KATHMANDU, May 9: Nepal might be the least urbanized country in South Asia, but it is also the fastest urbanizing country in the region, and unless the government makes serious attempts to better manage urbanization, the country could fail to attain economic efficiency from urbanization, cautions a new World Bank study.
The findings of the study -- Urban Growth and Spatial Transition: An Initial Assessment -- which the WB disseminated on Tuesday, says urban population in Nepal has grown at more than 5 percent on average since 1970s, mainly as people moved rapidly to areas of jobs and better economic opportunities.
While that has led some 20 percent of Nepal´s population to presently live in urban areas, the urban areas are together generating about 65 percent of gross domestic product. Given that urban areas serve as powerhouse of economy in any country, the report says Nepal can tap the potential of its cities to leverage their comparative advantages and turn them into competitive advantages.

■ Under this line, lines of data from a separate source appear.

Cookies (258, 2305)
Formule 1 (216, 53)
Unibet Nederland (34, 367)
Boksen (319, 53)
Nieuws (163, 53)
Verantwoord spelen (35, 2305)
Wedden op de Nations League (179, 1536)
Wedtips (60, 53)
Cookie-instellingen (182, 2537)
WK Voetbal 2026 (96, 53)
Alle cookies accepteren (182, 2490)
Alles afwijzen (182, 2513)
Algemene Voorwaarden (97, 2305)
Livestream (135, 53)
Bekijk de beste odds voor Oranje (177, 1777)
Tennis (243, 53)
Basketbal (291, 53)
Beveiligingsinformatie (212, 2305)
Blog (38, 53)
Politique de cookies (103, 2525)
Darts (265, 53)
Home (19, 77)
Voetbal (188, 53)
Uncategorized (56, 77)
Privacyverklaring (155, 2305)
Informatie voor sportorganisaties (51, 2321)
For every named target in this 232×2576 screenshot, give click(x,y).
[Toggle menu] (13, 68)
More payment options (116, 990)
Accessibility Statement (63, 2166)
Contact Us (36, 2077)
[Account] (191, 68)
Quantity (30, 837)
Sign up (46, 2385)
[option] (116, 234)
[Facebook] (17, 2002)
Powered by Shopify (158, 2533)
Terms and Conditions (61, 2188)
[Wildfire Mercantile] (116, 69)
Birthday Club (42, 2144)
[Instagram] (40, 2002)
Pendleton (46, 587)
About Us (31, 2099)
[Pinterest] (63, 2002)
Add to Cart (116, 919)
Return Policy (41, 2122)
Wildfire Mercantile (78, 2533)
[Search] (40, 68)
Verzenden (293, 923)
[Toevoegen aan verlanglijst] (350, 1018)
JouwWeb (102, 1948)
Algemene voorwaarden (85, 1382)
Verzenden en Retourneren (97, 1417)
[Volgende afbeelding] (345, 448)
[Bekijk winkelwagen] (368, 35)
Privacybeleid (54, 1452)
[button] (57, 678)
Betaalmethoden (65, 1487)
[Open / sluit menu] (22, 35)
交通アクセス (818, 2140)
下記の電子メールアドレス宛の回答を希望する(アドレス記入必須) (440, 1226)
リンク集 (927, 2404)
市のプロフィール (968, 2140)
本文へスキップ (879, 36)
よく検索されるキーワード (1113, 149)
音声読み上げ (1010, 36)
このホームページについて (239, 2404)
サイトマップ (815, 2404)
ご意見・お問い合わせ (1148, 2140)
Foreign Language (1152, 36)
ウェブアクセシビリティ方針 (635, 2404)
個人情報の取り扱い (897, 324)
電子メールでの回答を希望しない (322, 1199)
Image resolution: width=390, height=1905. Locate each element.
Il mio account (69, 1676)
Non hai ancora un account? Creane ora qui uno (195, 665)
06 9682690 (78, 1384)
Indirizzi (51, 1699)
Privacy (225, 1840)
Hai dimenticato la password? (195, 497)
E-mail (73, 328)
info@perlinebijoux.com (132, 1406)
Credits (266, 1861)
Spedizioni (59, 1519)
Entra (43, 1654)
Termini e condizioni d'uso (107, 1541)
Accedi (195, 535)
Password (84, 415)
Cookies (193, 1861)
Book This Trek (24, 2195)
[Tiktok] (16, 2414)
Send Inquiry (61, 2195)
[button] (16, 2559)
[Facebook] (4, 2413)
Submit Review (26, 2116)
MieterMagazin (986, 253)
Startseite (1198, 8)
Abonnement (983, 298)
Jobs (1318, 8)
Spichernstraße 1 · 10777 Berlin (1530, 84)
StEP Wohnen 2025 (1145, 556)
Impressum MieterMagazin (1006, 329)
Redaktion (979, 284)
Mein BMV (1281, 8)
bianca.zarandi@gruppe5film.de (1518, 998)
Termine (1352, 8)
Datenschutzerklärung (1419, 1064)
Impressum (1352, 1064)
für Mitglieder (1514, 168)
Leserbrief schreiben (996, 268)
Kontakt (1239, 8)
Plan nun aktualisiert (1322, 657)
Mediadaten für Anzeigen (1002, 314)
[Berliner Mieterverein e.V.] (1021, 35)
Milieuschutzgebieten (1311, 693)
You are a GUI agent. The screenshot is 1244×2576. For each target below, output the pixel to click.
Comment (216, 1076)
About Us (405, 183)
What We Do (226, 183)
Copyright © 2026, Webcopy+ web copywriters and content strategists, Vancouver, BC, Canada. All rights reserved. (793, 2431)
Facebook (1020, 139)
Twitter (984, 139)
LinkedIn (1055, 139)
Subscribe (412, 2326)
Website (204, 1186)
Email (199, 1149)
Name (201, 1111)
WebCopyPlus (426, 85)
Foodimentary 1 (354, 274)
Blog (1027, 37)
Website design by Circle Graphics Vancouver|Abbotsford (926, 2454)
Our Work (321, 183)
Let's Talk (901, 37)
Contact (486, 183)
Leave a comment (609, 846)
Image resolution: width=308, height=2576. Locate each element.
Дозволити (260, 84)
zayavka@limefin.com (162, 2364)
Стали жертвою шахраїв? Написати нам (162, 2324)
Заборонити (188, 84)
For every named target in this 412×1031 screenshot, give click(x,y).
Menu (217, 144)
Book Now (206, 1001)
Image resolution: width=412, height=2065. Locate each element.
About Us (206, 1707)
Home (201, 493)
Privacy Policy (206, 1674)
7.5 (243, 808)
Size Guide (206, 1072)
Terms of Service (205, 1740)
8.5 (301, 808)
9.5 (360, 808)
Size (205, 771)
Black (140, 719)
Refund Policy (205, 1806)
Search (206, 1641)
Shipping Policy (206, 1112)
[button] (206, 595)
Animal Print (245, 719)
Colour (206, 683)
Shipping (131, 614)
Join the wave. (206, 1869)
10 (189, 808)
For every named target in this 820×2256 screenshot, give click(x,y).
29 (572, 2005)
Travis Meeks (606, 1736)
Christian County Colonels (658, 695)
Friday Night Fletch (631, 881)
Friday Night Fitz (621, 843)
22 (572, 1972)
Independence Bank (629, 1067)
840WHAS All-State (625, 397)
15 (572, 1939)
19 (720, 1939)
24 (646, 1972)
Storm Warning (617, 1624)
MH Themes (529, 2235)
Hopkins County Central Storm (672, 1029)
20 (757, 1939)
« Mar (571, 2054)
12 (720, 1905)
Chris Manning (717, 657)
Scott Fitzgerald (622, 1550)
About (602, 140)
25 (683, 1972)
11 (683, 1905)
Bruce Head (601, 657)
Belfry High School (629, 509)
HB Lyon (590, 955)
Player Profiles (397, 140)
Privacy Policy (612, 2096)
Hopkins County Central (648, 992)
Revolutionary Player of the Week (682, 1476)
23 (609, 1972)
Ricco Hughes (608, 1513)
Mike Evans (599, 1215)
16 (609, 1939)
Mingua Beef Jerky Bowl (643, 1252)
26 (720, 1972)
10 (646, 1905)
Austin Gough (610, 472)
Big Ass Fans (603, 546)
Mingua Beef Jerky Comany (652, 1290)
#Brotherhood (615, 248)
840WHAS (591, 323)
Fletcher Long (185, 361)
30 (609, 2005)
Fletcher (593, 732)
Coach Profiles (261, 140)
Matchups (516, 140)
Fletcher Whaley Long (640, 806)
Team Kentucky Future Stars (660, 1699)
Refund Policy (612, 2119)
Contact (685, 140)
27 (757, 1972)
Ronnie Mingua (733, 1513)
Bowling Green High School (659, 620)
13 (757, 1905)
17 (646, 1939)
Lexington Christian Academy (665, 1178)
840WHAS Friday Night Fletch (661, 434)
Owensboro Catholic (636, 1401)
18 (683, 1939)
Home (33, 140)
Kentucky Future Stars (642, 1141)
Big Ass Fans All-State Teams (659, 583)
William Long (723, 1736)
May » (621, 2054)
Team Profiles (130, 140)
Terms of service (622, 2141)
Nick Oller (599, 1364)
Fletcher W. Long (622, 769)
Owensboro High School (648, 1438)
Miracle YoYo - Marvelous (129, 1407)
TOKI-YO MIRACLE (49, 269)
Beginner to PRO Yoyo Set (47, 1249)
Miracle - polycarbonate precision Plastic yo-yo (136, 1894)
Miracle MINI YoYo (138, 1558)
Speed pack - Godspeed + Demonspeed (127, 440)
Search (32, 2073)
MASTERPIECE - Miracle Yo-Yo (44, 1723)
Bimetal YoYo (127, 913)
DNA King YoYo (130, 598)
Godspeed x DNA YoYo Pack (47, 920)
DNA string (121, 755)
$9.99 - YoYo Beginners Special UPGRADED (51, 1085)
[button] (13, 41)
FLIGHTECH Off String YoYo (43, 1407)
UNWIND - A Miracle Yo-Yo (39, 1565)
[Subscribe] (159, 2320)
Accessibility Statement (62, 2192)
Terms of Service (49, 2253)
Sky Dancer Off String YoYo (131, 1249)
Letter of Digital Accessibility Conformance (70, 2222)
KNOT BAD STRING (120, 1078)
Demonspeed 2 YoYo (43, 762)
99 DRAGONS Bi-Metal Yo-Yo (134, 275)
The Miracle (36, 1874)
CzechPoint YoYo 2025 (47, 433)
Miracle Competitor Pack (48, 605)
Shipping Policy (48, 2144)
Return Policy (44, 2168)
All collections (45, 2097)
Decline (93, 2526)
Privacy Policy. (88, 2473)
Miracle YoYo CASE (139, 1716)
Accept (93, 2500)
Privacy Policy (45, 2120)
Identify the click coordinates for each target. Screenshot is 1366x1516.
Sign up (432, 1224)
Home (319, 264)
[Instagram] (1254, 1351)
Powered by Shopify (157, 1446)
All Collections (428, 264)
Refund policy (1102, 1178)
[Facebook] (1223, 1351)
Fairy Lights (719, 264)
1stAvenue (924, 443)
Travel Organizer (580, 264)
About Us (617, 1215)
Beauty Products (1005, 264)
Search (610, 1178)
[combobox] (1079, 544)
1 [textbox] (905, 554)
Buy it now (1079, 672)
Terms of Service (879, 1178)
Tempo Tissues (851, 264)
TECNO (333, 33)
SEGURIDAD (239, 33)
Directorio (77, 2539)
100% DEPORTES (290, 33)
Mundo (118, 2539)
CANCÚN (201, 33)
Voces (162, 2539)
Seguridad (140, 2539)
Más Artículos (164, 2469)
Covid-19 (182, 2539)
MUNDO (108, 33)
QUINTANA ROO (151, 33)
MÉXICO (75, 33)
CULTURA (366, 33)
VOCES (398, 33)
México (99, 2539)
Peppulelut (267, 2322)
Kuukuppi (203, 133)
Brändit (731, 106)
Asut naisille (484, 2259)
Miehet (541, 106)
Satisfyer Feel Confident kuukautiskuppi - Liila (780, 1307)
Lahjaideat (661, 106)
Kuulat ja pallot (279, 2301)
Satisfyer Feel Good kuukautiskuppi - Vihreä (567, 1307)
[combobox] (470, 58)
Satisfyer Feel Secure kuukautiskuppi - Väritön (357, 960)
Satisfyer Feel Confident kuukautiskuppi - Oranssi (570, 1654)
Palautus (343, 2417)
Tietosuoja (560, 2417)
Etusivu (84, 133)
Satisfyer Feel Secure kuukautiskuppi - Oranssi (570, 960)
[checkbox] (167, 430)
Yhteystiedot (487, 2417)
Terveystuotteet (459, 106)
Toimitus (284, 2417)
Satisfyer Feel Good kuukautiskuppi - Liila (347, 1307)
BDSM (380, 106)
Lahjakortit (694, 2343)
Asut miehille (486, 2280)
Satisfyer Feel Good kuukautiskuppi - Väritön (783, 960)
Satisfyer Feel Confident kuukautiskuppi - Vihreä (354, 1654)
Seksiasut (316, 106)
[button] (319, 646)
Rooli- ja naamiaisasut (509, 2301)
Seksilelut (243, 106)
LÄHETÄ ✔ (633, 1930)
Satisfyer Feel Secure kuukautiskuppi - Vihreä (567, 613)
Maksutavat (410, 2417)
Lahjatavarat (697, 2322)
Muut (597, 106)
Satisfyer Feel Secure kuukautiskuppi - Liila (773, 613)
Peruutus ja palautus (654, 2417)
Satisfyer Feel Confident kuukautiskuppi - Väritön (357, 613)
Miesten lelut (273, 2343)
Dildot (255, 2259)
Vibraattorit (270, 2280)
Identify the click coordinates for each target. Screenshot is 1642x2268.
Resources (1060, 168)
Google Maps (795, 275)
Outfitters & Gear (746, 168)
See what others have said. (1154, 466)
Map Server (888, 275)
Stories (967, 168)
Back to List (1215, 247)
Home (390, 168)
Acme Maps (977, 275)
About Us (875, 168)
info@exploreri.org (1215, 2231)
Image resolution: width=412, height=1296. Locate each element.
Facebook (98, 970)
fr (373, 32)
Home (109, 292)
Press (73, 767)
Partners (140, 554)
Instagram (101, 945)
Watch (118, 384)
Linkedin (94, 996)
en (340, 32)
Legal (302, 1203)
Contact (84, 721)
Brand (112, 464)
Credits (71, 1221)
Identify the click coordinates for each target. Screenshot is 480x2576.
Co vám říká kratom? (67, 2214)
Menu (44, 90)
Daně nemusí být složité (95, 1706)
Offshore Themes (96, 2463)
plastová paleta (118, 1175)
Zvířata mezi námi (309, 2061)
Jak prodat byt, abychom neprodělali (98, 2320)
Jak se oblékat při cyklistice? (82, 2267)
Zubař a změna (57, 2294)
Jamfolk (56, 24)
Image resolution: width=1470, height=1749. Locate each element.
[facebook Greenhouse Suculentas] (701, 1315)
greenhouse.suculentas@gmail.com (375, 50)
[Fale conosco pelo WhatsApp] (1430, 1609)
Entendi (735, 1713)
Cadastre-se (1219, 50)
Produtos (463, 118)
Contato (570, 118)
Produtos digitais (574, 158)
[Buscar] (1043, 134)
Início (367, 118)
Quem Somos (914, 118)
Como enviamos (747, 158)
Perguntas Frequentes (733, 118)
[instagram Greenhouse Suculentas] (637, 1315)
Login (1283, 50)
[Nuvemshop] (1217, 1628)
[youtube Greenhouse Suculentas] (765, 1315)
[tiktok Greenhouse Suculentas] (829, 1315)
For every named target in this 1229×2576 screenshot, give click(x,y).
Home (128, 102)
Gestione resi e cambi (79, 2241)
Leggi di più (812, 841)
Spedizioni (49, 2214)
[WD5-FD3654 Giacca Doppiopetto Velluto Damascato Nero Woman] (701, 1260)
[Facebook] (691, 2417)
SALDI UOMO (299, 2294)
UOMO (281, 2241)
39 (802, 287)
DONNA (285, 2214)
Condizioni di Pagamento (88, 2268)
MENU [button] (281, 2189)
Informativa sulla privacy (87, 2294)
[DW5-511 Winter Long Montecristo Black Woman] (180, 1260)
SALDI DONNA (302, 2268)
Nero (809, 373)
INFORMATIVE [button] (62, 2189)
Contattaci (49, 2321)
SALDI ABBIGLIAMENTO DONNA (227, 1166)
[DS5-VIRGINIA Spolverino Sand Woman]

However, Elisa Muzzini, Urban Economist at the World Bank who led the study, said Nepal´s urban centers, particularly the Kathmandu Valley, are already facing serious challenge due to multiple factors like inadequate infrastructure, haphazard planning and poor business environment.
For instance, she said household access to piped water supply in urban Nepal has declined from 68 percent in 2003 to 58 percent in 2010. While the Kathmandu Valley suffers from unplanned construction, infrastructural bottlenecks in coming years are feared to hit the city´s productivity. While the metropolitan offices and the government have done little to manage the new expansion of the city, the Valley is receiving mere 6 dollars worth of per capita investment on infrastructure -- least among all sub-metros and municipalities in the country.
As a result, the Valley has failed to turn its comparative advantages on areas like cultural tourism, handicrafts and agro-processing into competitive advantages, says the report. As unmanaged urbanizing could also lead other fast growing urban centers to similar situation, it has urged the government to give immediate priority to urban planning and development.
"It is always easy and cost effective to address these issues while urbanization has just started. Once the urban centers grow into full-blown unplanned congested cities, it will be pretty difficult and costly to bring in efficiency in them," said Muzzini.
Referring to such risks, the report has proposed broad policy directions and a number of priority actions in the areas of fostering the growth and sustainability of Nepal´s urban regions. It has suggested to the government to adopt three-prong approach -- institutional, infrastructural and incentives development -- to attain sustainable economic growth.
The report has strongly advocated the government to prioritize investment in infrastructure, connect cities internally and externally, and make growth inclusive in order to foster growth and sustainability of urban areas.
In case of the Kathmandu Valley, it has asked the government to strongly promote the development and regeneration of the Valley. "The government should strengthen and implement planning in the Valley, develop an infrastructure policy and plan for the Valley and regenerate the historic city," said Muzzini.
Likewise, the report has urged the government to enhance competitiveness of the strategic urban clusters by promoting sustainable cultural tourism, modernizing the handicraft sector and improving agro-processing competitiveness -- three areas that have been mainly creating jobs for the migrants.